* **REQUIRED ACTION**
Beneath this instruction is a block of data; output from it exactly the lines that run from the one containing "Expand the rating chevron next to stars" through the one containing "Given: Delete start image with trash icon", inclusive.

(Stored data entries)

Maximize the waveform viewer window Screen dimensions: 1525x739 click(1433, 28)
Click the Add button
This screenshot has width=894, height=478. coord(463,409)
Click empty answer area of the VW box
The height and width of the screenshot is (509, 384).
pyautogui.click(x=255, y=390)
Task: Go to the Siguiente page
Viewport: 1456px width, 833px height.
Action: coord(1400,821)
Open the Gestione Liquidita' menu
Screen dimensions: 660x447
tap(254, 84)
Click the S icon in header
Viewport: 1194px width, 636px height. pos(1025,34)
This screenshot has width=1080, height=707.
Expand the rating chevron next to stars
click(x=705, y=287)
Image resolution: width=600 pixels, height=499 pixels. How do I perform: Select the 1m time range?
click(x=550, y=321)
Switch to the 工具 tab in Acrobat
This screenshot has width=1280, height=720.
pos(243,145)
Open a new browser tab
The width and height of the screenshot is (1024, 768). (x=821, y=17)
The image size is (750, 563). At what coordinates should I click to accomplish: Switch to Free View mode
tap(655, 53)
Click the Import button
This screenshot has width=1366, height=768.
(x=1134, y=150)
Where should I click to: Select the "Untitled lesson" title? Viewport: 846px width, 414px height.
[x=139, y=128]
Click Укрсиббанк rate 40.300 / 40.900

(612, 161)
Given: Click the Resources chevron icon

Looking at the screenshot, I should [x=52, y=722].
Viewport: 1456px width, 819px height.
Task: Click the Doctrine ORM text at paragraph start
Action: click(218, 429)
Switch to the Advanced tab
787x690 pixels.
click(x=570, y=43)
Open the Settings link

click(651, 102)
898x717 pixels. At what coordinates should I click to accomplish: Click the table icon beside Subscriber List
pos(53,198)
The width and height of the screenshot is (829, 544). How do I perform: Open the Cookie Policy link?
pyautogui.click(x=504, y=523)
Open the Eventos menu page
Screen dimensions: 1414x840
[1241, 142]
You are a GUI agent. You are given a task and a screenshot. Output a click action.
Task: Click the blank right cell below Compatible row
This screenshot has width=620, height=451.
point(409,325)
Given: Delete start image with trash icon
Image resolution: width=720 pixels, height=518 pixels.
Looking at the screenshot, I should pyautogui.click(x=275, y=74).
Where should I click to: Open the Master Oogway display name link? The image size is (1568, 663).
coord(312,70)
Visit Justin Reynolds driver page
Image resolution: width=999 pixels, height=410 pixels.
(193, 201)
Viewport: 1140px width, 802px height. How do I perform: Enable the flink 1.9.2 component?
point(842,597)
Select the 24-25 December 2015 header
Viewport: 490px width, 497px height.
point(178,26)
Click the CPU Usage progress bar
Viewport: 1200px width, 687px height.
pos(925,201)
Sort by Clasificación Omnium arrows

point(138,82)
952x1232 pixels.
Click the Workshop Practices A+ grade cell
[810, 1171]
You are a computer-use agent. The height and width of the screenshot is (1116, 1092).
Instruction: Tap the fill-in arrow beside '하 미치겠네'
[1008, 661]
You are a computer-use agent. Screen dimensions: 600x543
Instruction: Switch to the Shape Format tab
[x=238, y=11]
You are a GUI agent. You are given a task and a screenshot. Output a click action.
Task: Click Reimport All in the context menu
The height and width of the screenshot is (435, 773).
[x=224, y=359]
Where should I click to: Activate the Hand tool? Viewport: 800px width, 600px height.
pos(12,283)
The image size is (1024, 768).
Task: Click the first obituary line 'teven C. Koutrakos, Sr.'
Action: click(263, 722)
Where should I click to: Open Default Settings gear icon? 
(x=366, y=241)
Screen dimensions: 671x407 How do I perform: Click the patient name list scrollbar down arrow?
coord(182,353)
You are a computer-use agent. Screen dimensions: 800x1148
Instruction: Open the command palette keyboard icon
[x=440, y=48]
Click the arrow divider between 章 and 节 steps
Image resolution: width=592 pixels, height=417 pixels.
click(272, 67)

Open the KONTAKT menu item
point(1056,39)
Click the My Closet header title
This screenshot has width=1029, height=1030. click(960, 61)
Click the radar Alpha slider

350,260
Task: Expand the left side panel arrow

* **WRITTEN RESPONSE**
Expand the rating chevron next to stars
click(x=705, y=287)
Image resolution: width=600 pixels, height=499 pixels. How do I perform: Select the 1m time range?
click(x=550, y=321)
Switch to the 工具 tab in Acrobat
This screenshot has width=1280, height=720.
pos(243,145)
Open a new browser tab
The width and height of the screenshot is (1024, 768). (x=821, y=17)
The image size is (750, 563). At what coordinates should I click to accomplish: Switch to Free View mode
tap(655, 53)
Click the Import button
This screenshot has width=1366, height=768.
(x=1134, y=150)
Where should I click to: Select the "Untitled lesson" title? Viewport: 846px width, 414px height.
[x=139, y=128]
Click Укрсиббанк rate 40.300 / 40.900

(612, 161)
Given: Click the Resources chevron icon

Looking at the screenshot, I should [x=52, y=722].
Viewport: 1456px width, 819px height.
Task: Click the Doctrine ORM text at paragraph start
Action: click(218, 429)
Switch to the Advanced tab
787x690 pixels.
click(x=570, y=43)
Open the Settings link

click(651, 102)
898x717 pixels. At what coordinates should I click to accomplish: Click the table icon beside Subscriber List
pos(53,198)
The width and height of the screenshot is (829, 544). How do I perform: Open the Cookie Policy link?
pyautogui.click(x=504, y=523)
Open the Eventos menu page
Screen dimensions: 1414x840
[1241, 142]
You are a GUI agent. You are given a task and a screenshot. Output a click action.
Task: Click the blank right cell below Compatible row
This screenshot has width=620, height=451.
point(409,325)
Given: Delete start image with trash icon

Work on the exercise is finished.